Above, looking out to the tips of the plateau, where the two ravines meet.  Which the church of Tigran Honents  to my back, the great wall to my right (not pictured), there in the right of the picture sits the 10C Church of the Holy Apostles, also known as the "Great Cathedral".  Pictured center right is the 11C Ulu Cami (Amenian council chamber), converted to a Mosque in 1072, and also played the role of checkpoint along the silk road.  Finally, in the distant left, sits the citadel, surrounded and protected by the deep ravines (on the extreme point of which, sits the Kiz Kilise).
Pictured above and below, the 10C Church of the Holy Apostles, founded by the Pahlavuni family, and the possible seat of the Archbishop of Ani.  Begun in 989AD, and completed in 1001AD, the "Great Cathedral" was dedicated to the Blessed Virgin.

Above, some of the cathedral decoration, below, the columns and missing dome.


Above, the south side facade of the "Great Cathedral".  Below, more decoration.
Looking back from where I came, pictured in the foreground, the Ulu Cami, and behind it, the "Great Cathedral".  Below, the inside of the Ulu Cami (Amenian council chamber), converted to a Mosque in 1072, and also played the role of checkpoint along the silk road.

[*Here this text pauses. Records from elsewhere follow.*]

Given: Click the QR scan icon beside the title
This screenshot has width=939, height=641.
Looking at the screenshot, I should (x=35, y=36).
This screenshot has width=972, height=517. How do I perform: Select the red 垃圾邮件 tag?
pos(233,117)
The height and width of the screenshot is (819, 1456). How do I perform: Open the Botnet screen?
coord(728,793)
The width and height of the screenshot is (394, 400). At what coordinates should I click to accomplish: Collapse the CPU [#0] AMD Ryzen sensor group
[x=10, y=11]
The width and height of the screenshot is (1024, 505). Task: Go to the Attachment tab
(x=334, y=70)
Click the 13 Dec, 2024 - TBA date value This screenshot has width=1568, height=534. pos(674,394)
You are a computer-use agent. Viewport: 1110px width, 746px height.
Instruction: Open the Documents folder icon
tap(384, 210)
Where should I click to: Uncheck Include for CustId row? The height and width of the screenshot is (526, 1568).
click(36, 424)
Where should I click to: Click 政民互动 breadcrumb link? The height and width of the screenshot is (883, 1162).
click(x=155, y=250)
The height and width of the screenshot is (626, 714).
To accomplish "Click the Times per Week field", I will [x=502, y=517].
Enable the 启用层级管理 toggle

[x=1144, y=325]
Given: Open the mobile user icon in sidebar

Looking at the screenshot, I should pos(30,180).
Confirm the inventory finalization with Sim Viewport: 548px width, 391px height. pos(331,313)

Above, the outside of the ULU Cami, showing the intricate stone work and design, and the sizable minaret (both covered with modern protective roofs).  Below, with Armenia on the right side of the river (east), and Turkey (Ani) on the left (west), deep in the ravine, on either side of the Arpa Cayi river, the mounts of the ancient silk road bridge, that once connected the far east with the east.  Pictured left, the Ulu Cami, left center, the "Great Cathdral", and far center, the Church of the Holy Redeemer.

In the foreground sits the lowly Church of the Shepard, with the Kiz Kilise pictured far out on the point of the triangle shaped plateau, top left.  Below, the protective wall of the citadel, with the Alaca Cay river below.

The Kiz Kilise pictured through a ruin with no name . . . 
The trail to Kiz Kilise . . . 

Above, ancient cliff dwelling above the Alaca Cay river valley, with the city wall running behind.
Though in ruin, the inside of this 13C Georgian church (later converted into a mosque) displays magnificent stone design and decoration.
The entrance (below) also displays finely detailed ornamentation, while the east side has a number of inscriptions in ancient Georgian, now vanished.

Above and below, the well preserved 9C Church of St. Gregory of the Abumarents family, situated just above the cliff dwellings along the Alaca Cay river.  Ancient Armenian script adorns the entrance.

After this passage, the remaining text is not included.